I, however, have no badge, and if I did, I don't think I could flash it. I am an atheist. It's probably, in this modern world, one of the words with the heaviest negative connotation, aside from feminist (which I am) and liberal (which I am as well. Maybe I just delight in having an unpopular opinion?) It's not one I use often, if ever, outside the confines of my keyboard. I'm not sure I've ever actually used that word to describe myself before in a conversational setting. For many people, it's scary and harsh; it conjures immediate images of someone grungy and rude and hateful. I am proud to say that this description doesn't fit me; I am very clean, my mother raised me with manners, and I think sometimes I am a little too apt to love people. So why can't I tell people what I believe?
I've always been afraid it would stir up trouble. In fact, I'd be willing to bet a lot of people think that way. Today, I went through the profile of all 304 of my Facebook friends. 198 of them self-identify with some religion. (Of those 198, 169 of them are Christian. I am from South Carolina though, so this demographic makes sense.) Of the other 106, I know that a vast majority of them are atheists.

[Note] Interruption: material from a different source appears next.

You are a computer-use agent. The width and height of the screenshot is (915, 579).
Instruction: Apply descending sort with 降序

So why doesn't their Facebook say so? (Only three of them are willing to label themselves as atheist on a social media network.) Are they afraid of persecution from friends, relatives, and future employers just like I am? Are they ashamed of their beliefs? I always wonder if they grew up like I did, if anyone besides their friends knows who they are and what they think.

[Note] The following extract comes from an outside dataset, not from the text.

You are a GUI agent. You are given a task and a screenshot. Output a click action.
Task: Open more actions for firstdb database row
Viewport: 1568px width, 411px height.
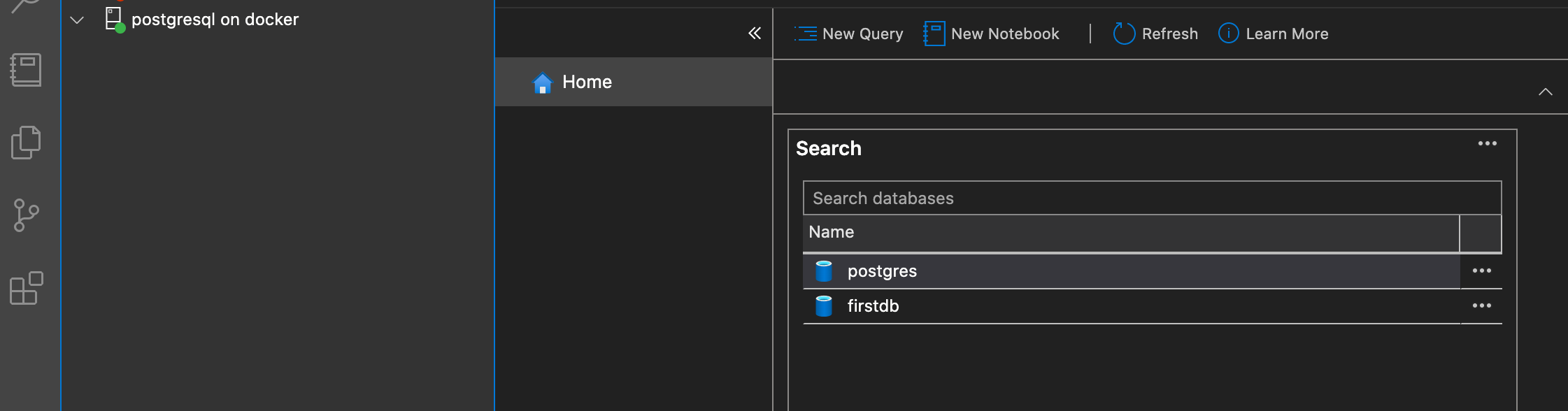(1481, 306)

None of my friends from home do. I kept that card close to my chest, uncomfortable sharing my lack of belief in a sea of devout, church-going Christians with fish bumper stickers and matching Vera Bradley bags. I wanted to be the same as everyone else, to be accepted, and some small part of me, even then, knew that what I believed would burn some important bridges. And now, I don't mind if it does.

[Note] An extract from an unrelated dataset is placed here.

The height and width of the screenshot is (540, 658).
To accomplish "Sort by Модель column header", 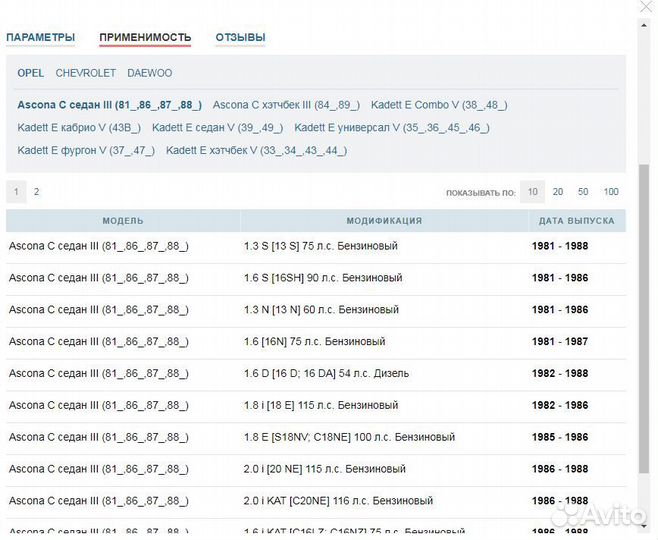I will pyautogui.click(x=123, y=221).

I am through with hiding. I want every person in my life to know who I am and what I believe. My name is Casey Ellen Clough, and I'm an atheist. I don't want or need a god controlling my life; I have gotten pretty good at taking care of myself. I have given and received unconditional love that didn't require me to go days without eating, wear special hats, or stop eating seafood. I am a body. A beautiful, amazing, powerful human body with no special, magical force like a soul to keep me living. I exist based on the blood in my veins, the oxygen in my lungs, the synapses firing in my brain, and when they stop, I stop too. At the end, I want to look back on my life and be pleased with everything I did, so much so that I do not need the belief in something further to keep me going. Nothing more, no special place in the sky where the afterlife will be wonderful, no horrible place below where I can burn for an eternity if I am bad. I am very confused by the concept of a merciful, loving being that condemns love outside of its own narrow boundaries; I don't think I'll ever believe that any kind of love between two consenting individuals is wrong. Without a god or a religion, I am moral; I might even venture to say good. I give a substantial portion of any money that I make to charity, I take care of my friends and spend an extra hour at my grandmother's house uploading pictures to her Facebook profile, I talk to my mother at least once a week, I delight more than anything in making other people laugh. I don't do drugs or commit crimes or hurt others in any way. I believe in love and helping others. Above all things, I believe in the constant collection of knowledge; if I could learn every day for the rest of my life, I would never cease to be happy. I do not hate people who believe differently from me; in fact, I try not to hate anyone. (It's something I'm still working on, to be honest, but who isn't?)
After I finish pouring my soul onto this silly Internet forum where my ideas go to die, I will probably share it on my Facebook. I will lose friends, I am willing to bet, and I am fine with that. If you cannot love me knowing that this is what I believe, maybe you just cannot love me. I would love to listen to your side of the story, but only if you're willing to listen to mine.